The tool estimates RR of recurrent ischemic stroke and is not applicable in the setting of hemorrhagic stroke.

As for any model, results are influenced by underlying assumptions. Low adherence may diminish the real-word effectiveness of medications, relative to results reported in RCTs. Our tool minimizes overestimation of benefit by using observed biological changes in SBP and LDL cholesterol to calculate stroke risk reductions; and medication adherence was assessed in SUSTAIN by questionnaire. We created a base case and 3 alternative cases with a range of assumptions addressing prominent areas of disagreement in the literature. Our results suggest that the magnitude of estimated RRR in a single study arm is sensitive to model assumptions. However, comparative benefit in experimental versus usual-care groups may be more robust to underlying assumptions. We also conducted 3 sensitivity analyses to illustrate how future studies might assess whether results are robust to alternative assumptions. The first sensitivity analysis used imputed values for variables missing data. The second and third sensitivity analyses addressed uncertainties surrounding the magnitude of risk reductions associated with modifications in ischemic stroke risk factors in the setting of atrial fibrillation. The second sensitivity analysis ignored changes in SBP, LDL, and smoking status among individuals with atrial fibrillation, whose risk of recurrent stroke was assumed to be uniquely influenced by anticoagulation therapy. The third sensitivity analysis excluded individuals with atrial fibrillation (presumed cardioembolic stroke) altogether (Data Supplement). Uncertainty also exists surrounding the magnitude of benefit of specific interventions across ischemic stroke subtypes, and it is possible that our model overestimates the benefit of statins and antihypertensive therapy in select ischemic stroke subtypes. Future models can and should incorporate new evidence of the efficacy of statins and SBP lowering in specific stroke subtypes as it becomes available.

SUSTAIN enrolled subjects shortly after stroke onset, which likely increased baseline SBP values and the magnitude of observed SBP reduction. This likely artificially inflated our estimates of achieved and ideal RRR; however, randomization likely minimized bias in comparisons between groups.
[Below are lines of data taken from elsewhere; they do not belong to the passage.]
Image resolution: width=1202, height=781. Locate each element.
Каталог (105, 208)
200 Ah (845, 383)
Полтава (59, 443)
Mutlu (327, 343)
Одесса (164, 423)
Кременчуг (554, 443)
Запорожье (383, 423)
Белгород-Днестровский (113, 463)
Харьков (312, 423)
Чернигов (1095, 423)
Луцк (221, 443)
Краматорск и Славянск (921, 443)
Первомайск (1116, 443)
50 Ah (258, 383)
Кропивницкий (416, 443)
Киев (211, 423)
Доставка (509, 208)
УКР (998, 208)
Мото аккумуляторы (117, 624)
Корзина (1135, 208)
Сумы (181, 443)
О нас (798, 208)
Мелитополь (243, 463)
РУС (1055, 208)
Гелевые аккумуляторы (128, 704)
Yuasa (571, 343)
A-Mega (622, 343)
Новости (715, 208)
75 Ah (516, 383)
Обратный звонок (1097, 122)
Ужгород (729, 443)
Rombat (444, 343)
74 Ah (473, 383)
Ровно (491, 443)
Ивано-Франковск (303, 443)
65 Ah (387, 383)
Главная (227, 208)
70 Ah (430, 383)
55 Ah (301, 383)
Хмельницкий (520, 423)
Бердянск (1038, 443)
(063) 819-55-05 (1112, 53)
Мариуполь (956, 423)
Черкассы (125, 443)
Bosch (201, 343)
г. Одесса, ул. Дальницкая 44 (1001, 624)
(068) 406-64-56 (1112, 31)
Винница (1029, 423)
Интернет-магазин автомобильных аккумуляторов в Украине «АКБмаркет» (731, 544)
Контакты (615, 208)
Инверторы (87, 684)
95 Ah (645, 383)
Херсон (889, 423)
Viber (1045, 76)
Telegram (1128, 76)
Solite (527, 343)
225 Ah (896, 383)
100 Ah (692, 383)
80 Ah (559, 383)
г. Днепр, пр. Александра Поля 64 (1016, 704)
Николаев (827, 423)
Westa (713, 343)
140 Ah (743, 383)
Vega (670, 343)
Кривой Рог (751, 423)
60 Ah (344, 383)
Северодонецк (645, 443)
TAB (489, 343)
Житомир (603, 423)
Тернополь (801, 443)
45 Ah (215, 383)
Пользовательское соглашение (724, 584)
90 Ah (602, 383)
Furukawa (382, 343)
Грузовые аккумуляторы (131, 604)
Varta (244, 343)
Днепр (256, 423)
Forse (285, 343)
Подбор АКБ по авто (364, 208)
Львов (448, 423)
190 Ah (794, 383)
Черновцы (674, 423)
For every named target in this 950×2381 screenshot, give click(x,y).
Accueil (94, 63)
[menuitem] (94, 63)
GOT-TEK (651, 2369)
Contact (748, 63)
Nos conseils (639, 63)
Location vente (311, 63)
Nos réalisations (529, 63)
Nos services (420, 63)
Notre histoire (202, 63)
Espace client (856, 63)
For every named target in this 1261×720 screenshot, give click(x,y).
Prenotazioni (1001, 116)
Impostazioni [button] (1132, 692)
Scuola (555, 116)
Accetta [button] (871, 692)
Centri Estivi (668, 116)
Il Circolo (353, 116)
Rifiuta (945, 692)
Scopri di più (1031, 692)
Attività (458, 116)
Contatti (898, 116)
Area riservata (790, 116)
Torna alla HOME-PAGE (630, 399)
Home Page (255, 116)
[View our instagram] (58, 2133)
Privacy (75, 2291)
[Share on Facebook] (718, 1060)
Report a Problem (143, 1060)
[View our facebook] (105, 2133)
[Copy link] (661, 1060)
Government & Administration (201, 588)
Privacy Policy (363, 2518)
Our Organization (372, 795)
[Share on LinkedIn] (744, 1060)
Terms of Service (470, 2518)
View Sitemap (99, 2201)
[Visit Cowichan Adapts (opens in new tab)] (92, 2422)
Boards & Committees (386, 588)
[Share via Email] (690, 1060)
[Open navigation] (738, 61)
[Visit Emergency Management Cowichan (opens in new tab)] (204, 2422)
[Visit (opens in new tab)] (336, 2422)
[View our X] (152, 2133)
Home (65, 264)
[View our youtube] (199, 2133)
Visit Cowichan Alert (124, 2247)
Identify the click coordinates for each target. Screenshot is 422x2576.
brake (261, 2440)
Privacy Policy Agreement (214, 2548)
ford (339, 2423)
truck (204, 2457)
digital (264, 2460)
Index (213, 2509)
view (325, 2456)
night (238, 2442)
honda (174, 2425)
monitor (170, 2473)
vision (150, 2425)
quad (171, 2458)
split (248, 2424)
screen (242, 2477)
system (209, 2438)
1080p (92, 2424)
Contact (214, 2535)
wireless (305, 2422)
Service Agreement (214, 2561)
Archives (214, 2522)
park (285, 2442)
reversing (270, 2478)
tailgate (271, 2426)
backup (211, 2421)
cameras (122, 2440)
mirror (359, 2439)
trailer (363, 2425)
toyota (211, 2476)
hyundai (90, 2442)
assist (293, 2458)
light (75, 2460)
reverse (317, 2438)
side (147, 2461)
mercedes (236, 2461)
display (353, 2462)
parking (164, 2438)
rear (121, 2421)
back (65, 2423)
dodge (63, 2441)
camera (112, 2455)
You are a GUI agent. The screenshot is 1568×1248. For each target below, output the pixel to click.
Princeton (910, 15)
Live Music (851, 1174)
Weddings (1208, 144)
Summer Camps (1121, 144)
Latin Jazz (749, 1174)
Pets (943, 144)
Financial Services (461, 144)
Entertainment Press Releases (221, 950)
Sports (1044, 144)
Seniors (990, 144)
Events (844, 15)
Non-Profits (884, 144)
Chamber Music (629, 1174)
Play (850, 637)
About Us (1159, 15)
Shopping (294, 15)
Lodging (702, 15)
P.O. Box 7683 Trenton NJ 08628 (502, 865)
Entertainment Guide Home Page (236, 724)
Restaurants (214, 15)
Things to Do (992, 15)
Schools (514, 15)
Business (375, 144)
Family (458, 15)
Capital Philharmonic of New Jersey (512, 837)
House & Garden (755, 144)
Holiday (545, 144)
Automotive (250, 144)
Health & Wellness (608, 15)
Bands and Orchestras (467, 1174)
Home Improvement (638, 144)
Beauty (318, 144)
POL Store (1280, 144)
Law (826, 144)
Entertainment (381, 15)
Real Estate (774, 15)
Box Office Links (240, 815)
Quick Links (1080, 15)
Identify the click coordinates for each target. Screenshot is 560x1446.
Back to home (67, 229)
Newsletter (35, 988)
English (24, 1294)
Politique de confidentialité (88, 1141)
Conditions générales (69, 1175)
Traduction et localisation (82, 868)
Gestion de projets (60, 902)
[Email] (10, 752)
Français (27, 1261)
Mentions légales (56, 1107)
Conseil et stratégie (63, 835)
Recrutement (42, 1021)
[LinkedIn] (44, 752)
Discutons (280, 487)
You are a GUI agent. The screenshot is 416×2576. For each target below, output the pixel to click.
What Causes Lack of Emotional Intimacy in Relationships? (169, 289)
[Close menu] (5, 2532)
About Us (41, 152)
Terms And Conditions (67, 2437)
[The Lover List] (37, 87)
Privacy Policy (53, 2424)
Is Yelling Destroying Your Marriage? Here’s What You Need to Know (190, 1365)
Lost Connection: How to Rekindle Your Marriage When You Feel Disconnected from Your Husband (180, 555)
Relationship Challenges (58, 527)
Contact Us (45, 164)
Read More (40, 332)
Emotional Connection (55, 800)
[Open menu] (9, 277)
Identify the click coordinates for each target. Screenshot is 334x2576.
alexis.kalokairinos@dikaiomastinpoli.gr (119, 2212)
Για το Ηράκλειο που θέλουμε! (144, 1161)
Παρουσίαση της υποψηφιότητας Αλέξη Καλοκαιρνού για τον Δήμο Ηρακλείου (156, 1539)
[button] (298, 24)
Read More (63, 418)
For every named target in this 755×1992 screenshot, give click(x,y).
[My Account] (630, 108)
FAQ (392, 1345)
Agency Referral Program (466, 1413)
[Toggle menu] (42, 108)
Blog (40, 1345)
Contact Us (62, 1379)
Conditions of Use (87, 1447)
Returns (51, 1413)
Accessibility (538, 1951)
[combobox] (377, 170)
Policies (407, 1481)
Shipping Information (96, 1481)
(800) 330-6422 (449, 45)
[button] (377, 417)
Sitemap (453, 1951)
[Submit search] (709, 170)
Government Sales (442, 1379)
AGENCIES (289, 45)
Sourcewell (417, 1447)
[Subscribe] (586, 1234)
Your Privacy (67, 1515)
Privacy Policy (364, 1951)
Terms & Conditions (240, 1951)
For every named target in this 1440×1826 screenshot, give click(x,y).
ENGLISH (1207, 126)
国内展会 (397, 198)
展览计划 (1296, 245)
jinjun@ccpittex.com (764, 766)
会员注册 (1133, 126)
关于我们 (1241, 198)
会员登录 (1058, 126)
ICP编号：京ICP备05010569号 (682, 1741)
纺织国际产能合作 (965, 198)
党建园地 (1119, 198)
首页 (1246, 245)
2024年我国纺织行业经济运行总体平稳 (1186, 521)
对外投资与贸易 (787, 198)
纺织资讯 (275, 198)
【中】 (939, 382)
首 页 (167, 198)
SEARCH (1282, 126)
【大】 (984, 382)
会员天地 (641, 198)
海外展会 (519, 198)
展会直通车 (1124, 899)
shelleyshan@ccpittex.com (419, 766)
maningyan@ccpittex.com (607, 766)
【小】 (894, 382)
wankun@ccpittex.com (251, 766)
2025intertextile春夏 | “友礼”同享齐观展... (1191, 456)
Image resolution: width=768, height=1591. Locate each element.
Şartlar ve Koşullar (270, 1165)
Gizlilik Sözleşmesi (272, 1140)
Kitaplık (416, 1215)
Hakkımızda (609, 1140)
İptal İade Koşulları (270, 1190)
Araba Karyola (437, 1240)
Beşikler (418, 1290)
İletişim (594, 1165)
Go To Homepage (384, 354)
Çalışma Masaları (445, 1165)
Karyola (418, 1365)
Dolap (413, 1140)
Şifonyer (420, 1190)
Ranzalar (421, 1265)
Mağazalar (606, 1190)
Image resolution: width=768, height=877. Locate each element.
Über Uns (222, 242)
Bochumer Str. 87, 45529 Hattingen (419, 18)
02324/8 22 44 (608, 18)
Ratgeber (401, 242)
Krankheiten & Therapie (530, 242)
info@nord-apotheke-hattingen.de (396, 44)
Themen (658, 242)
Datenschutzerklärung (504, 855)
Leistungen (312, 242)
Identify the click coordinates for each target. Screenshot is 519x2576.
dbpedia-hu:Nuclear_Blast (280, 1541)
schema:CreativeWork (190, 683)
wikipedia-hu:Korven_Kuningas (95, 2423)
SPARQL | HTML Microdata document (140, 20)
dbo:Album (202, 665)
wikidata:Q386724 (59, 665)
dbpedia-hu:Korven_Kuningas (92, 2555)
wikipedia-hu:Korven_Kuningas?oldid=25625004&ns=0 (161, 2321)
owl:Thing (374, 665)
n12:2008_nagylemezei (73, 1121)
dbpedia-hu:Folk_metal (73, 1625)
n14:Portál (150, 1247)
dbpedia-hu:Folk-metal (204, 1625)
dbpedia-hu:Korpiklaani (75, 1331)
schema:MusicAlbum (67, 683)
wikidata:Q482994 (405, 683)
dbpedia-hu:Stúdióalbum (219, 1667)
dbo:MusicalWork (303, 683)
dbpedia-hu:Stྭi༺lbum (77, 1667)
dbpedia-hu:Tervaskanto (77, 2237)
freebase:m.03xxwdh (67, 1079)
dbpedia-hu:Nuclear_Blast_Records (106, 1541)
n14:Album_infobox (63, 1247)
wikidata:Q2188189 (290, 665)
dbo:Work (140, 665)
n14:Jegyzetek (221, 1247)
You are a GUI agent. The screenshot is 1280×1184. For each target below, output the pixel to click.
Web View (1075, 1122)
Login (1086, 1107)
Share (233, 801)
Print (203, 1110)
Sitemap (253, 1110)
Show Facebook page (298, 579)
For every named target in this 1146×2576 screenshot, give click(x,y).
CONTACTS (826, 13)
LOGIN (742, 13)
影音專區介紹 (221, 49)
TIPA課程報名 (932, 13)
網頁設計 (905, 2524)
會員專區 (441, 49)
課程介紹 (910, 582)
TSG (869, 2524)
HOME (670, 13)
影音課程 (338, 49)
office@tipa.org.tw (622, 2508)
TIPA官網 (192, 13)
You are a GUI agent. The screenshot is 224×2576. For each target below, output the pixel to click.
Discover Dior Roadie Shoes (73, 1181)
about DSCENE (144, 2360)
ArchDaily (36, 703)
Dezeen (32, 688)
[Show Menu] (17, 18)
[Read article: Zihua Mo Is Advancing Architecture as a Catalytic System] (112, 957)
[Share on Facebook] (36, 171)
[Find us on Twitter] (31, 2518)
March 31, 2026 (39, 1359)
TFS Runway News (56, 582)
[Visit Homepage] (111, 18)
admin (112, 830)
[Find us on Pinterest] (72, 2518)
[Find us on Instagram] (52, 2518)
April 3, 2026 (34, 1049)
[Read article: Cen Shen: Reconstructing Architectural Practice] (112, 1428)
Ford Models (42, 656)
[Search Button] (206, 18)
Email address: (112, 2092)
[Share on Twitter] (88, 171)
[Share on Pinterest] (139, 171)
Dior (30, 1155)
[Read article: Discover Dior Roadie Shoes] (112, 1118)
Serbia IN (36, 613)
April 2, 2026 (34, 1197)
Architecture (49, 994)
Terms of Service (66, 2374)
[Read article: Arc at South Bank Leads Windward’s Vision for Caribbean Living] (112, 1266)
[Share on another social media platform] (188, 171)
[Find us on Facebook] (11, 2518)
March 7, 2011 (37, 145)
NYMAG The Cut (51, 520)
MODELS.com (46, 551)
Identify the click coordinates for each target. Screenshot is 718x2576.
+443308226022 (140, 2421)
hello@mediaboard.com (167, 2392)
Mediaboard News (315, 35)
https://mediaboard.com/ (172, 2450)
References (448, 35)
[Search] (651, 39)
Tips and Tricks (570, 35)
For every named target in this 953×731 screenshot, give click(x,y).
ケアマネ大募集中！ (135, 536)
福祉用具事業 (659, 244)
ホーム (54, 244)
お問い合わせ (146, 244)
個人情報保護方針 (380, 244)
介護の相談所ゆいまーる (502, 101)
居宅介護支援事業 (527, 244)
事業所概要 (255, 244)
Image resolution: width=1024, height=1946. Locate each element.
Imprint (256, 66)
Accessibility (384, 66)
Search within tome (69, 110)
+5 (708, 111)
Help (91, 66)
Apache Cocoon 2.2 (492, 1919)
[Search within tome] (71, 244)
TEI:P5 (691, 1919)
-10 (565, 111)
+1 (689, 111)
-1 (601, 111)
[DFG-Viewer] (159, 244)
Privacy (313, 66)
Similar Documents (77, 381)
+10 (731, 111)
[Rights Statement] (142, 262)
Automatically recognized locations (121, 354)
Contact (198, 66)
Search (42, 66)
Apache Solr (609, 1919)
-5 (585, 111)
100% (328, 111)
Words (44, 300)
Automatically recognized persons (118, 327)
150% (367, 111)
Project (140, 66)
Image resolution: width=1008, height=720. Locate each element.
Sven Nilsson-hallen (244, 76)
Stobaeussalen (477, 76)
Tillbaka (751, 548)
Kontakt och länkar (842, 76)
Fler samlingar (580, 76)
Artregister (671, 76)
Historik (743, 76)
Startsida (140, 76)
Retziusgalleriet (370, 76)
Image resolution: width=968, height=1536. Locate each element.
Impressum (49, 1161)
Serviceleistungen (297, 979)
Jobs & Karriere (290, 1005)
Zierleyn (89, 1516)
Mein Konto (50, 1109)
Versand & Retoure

SUSTAIN did not record the presence of comorbid conditions known to impact the efficacy of statins or anticoagulation, including heart failure and end-stage renal disease. Stroke subtype was not recorded, and warfarin treatment is used as a proxy for atrial fibrillation. These and other limitations of SUSTAIN highlight opportunities for future studies of care models to modify their design and data collection methods to minimize bias in measurement of blood pressure changes and to appropriately capture key stroke subtypes and comorbidities (Data Supplement).

The absence of clinically important differences between experimental and usual-care arms in SUSTAIN limits our ability to illustrate the potential value of a global risk reduction approach as a complement to individual risk factor outcomes. The choice to use SUSTAIN data was made before results became available; see the Data Supplement for additional limitations related to SUSTAIN.

Conclusions

We demonstrate the feasibility of estimating the impact on the RRs for stroke and ASCVD in the setting of a modest-sized community-based multiple-intervention trial to prevent recurrent stroke and ASCVD. The ability to summarize the impact of complex care models on outcomes of recurrent stroke and ASCVD is relevant to those at risk for stroke, myocardial infarction, and coronary heart disease death who strive to adhere to treatments proven to reduce those risks. Trials of novel healthcare delivery models should complement their reporting of outcomes based on individual risk factor changes and present the estimated RRR for stroke.

Sources of Funding

This study was supported by 5U54NS081764 (National Institute of Neurological Disorders and Stroke), TFR15-00194 (Tides Foundation), and the American Heart Association Pharmaceutical Roundtable and David and Stevie Spina.

Disclosures

Dr Richards is a fund advisor to the Tides Foundation. The other authors report no conflicts.